Mar 14 '24 23:03 Tremeschin

I'm closing this as a (very decent) workaround with hatch to build a single wheel that bundles everything is to do:

# Use a single venv for all projects, and "import alpha" works
# Note that each of those directories contains an mostly empty pyproject.toml
# just make sure they also use hatchling, are managed, and includes your package
[tool.rye.workspace]
members = [
    "projects/alpha",
    "projects/beta",
    # ...
]

# Include all project packages with the __init__.py on the wheel as is
# Note: We aren't "building" them, just bundling the source code
[tool.hatch.build.targets.wheel]
only-include = [
    "shared_library",
    "projects/alpha/alpha",
    "projects/beta/beta",
    # ...
]

# Rewrite paths on the wheel so they are plain - "import alpha" works,
# instead of "import projects.alpha.alpha"
[tool.hatch.build.targets.wheel.sources]
"projects/alpha/alpha" = "alpha"
"projects/alpha/beta"  = "beta"
# ...

★ ★ ★ ★

◆ Written exercise A: Pull out every line of the records that contains the string "pixels", treating case as significant.
The forum post and the records are unrelated pieces of material.

◆ Exercise materials:
★ ★ ★ ★

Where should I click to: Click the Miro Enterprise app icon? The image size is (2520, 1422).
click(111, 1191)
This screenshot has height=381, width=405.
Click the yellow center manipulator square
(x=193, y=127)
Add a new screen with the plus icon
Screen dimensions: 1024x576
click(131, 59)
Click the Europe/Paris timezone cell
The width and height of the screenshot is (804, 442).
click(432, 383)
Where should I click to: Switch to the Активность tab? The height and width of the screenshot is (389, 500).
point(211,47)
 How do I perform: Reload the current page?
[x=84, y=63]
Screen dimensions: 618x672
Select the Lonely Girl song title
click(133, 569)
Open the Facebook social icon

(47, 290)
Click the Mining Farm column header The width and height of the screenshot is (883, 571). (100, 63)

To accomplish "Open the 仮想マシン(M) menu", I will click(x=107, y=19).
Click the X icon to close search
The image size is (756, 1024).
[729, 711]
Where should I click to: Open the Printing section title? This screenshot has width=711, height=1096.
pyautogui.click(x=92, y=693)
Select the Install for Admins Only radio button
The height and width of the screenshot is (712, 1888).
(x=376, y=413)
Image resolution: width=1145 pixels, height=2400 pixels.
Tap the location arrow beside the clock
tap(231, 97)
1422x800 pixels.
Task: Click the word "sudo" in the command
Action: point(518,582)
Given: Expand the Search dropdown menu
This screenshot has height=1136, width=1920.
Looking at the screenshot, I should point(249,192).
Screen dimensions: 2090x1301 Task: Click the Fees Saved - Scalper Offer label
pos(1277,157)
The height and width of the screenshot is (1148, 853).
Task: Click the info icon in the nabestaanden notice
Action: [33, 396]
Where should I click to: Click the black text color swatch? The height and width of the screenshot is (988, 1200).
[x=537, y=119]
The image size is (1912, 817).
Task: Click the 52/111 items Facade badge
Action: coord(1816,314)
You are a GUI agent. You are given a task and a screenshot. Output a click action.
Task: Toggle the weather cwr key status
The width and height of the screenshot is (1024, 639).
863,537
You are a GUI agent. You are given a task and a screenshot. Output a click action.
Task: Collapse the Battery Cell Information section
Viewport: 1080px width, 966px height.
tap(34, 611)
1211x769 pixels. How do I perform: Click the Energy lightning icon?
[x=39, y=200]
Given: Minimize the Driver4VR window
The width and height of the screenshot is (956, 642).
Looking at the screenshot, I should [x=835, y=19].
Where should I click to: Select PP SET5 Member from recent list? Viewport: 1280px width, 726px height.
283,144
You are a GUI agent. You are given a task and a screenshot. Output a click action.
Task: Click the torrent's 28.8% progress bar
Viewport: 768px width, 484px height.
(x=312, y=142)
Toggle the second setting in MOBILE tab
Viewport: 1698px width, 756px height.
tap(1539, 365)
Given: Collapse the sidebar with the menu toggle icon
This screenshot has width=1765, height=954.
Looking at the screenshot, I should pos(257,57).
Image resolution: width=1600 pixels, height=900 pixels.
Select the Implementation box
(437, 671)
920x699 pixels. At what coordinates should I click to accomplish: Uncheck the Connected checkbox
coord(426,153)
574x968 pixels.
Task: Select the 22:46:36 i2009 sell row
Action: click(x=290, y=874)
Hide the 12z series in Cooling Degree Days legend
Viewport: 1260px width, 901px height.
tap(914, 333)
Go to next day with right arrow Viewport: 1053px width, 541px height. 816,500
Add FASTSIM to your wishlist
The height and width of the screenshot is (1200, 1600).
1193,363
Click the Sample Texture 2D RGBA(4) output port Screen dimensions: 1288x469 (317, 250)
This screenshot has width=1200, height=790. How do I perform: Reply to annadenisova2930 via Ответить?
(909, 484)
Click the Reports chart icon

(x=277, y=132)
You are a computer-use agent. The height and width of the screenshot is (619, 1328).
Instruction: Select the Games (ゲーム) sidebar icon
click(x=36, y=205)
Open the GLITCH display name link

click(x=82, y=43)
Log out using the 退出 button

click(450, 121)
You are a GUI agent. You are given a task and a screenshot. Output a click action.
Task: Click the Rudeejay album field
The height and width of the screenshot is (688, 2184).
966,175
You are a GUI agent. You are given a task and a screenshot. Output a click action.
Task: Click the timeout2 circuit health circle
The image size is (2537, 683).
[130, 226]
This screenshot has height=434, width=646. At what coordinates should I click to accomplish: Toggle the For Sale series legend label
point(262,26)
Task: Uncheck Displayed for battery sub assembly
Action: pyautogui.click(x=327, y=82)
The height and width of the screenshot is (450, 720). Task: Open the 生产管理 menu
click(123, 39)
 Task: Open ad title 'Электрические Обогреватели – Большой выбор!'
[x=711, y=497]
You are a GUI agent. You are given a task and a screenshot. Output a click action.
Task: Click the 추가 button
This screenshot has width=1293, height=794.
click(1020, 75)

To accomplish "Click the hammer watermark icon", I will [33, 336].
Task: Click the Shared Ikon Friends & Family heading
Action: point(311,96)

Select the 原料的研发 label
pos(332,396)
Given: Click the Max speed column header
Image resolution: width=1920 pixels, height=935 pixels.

★ ★ ★ ★

◆ Written exercise B: In the forum post, what is the path "projects/alpha/alpha" rewritten to on the wheel?

◆ Full response A:
Image resolution: width=1145 pixels, height=2400 pixels.
1422x800 pixels.
1211x769 pixels. How do I perform: Click the Energy lightning icon?
Image resolution: width=1600 pixels, height=900 pixels.
920x699 pixels. At what coordinates should I click to accomplish: Uncheck the Connected checkbox
574x968 pixels.
Image resolution: width=1920 pixels, height=935 pixels.

◆ Full response B: "alpha"